A wave of panic swept over me. I spun around. No streetlights behind me. No glow of red or green from the traffic light at Fear and Walker.
Whoa.
Where is the bar?
I took a deep, shuddering breath and moved forward. “Hey, anyone here?” I shouted. “Anyone?” My voice came out high and shrill.
I let out a gasp as I realized I was staring up a dark hill. A steeply sloping lawn, stretching all gray and black under the pale sliver of moonlight.
I’m on the wrong block, I decided.
I made a wrong turn.
But, no. I turned back and glimpsed the tilted street sign at the corner. Fear Street. Yes. Here I was.
But the lights? The shopping center? The bar?
All darkness. Shadows swaying over the sloping lawn. And at the top of the hill . . .
An enormous house, all blacks and purples. Hunkering up there like a giant animal about to pounce.
The slanted roofs. The twin chimneys on either side, rising beside castlelike turrets. The balconies and terraces.
Of course I recognized it.
Of course I knew what house I was staring at in such trembling horror.
But how could I believe it?
How could I believe my own eyes?
For I was staring up at the Fear Mansion. The house that was torn down nearly two years ago.
I had been there that day. Lewis and I had watched it come down.
All of the old mansions on Fear Street were destroyed—blown up, knocked down, and carted away—to make way for the shopping center.
But now I stood at the bottom of the lawn, my hands jammed into my pockets, my body shuddering in disbelief, gazing up at the mansion. Not a burned-out shell as I remembered it. But tall and whole, as it must have looked a hundred years ago.
“No.
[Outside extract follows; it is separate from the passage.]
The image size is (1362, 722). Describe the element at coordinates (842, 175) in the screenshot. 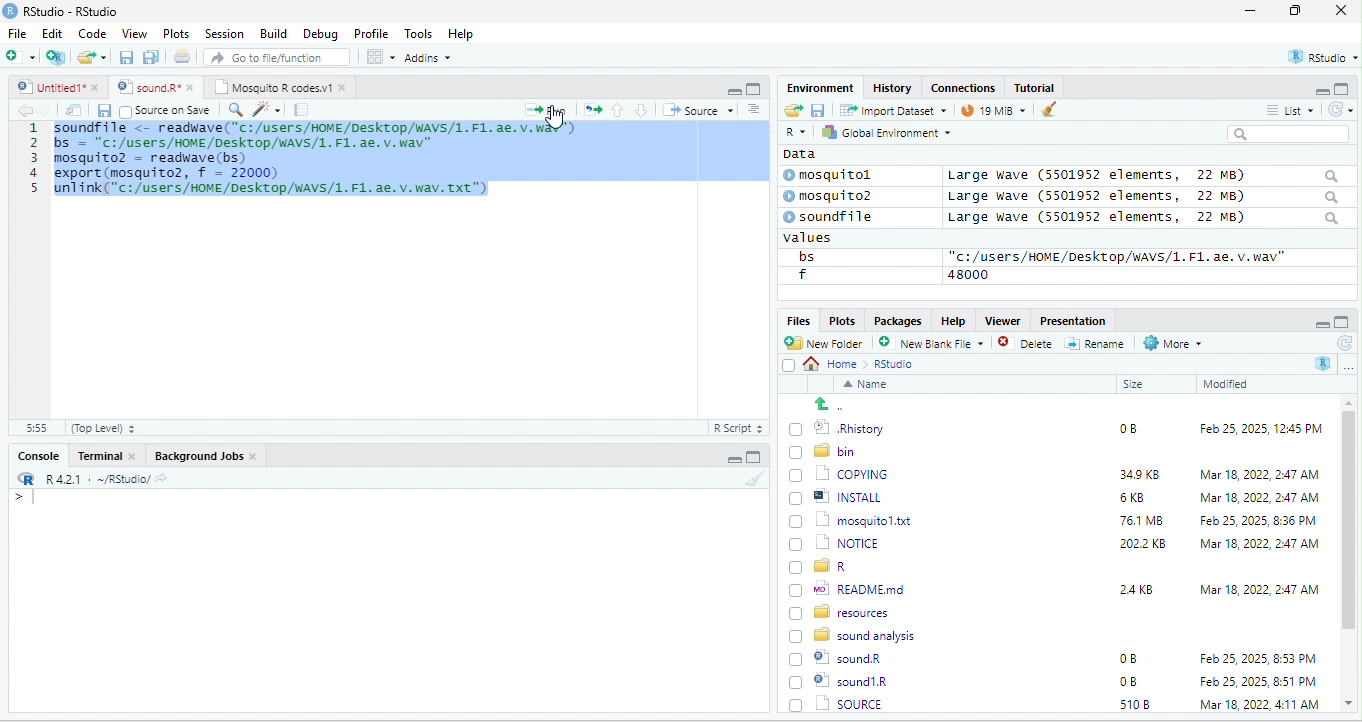

I see `© mosquitol` at that location. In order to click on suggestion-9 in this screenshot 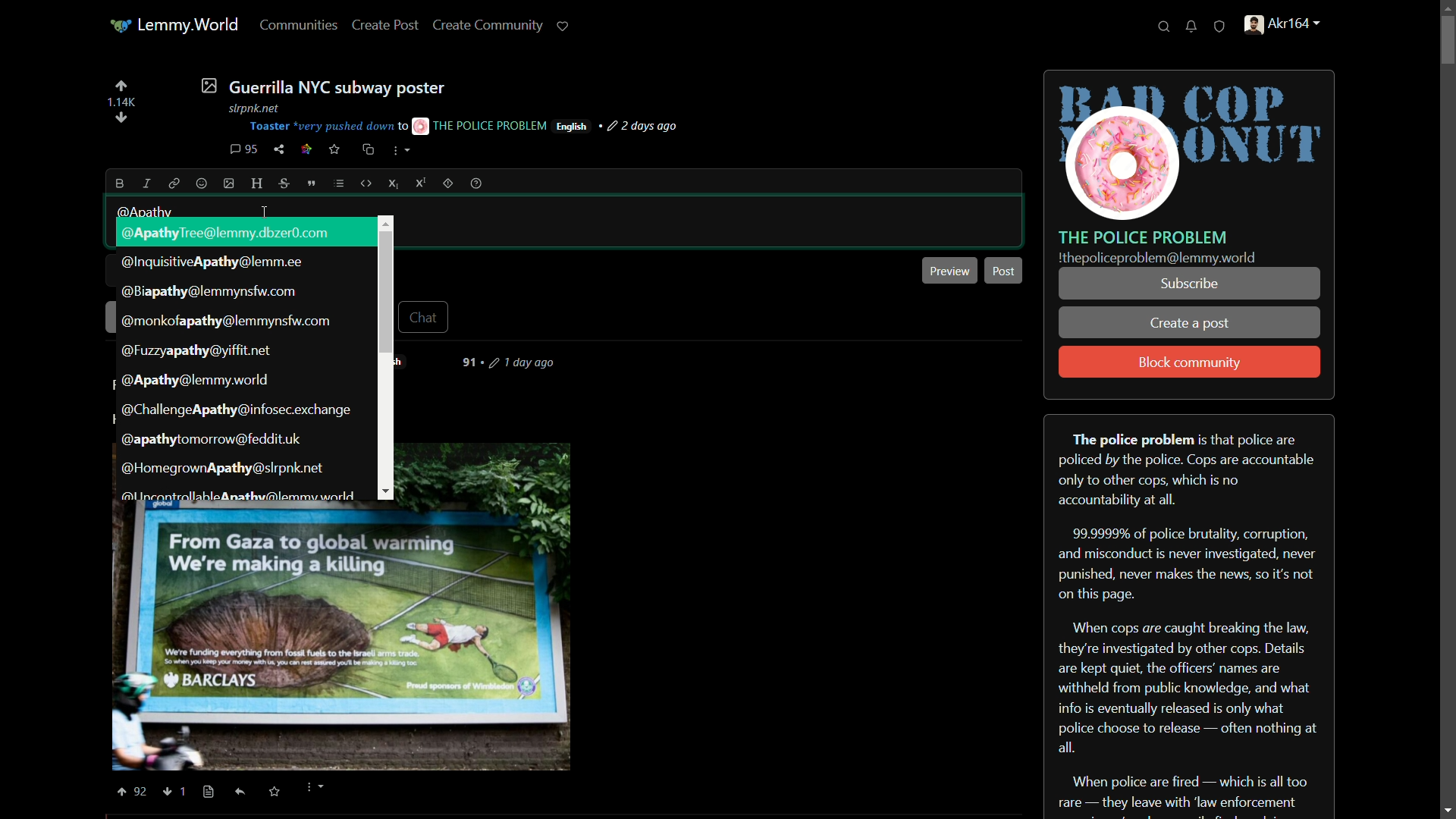, I will do `click(221, 467)`.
It . . . can’t be,” I stammered out loud. And then I cupped my hands around my mouth and started to shout. “Is anybody here? Can anybody help me?”
No. No reply.
And then I felt the push at my back. The strong push forcing me up the hill, my shoes slipping on the frosted ground, the tall grass matted down and frozen.
I felt something—or someone—pushing me to the house.
I opened my mouth to cry once again for help. But this time, no sound came out. My breath caught in my throat. My heart seemed to leap in my chest.
Something drew me forward.
Pushed me, tugged me toward the old house.
The old house that couldn’t be there!
Was it some kind of evil Fear magic?
Was this Angelica’s revenge?
I couldn’t breathe. I straightened my legs, tightened my muscles, pushed my heels into the hard ground. Struggled to resist, to fight back against the invisible force.
But now the wide columns of the front porch loomed over me. And the thick wood of the double front doors creaked as the doors slowly swung open.
Beyond them, I saw eerie green light, thick and foggy, a billowing light.
Closer . . . closer.
“No! Please—please!” I finally found my voice. “Help me, somebody! Stop! Stop! Please!”
I couldn’t fight it. I couldn’t stop myself.
“Somebody—please?”
A strong push sent me stumbling inside. The heavy doors slammed hard behind me.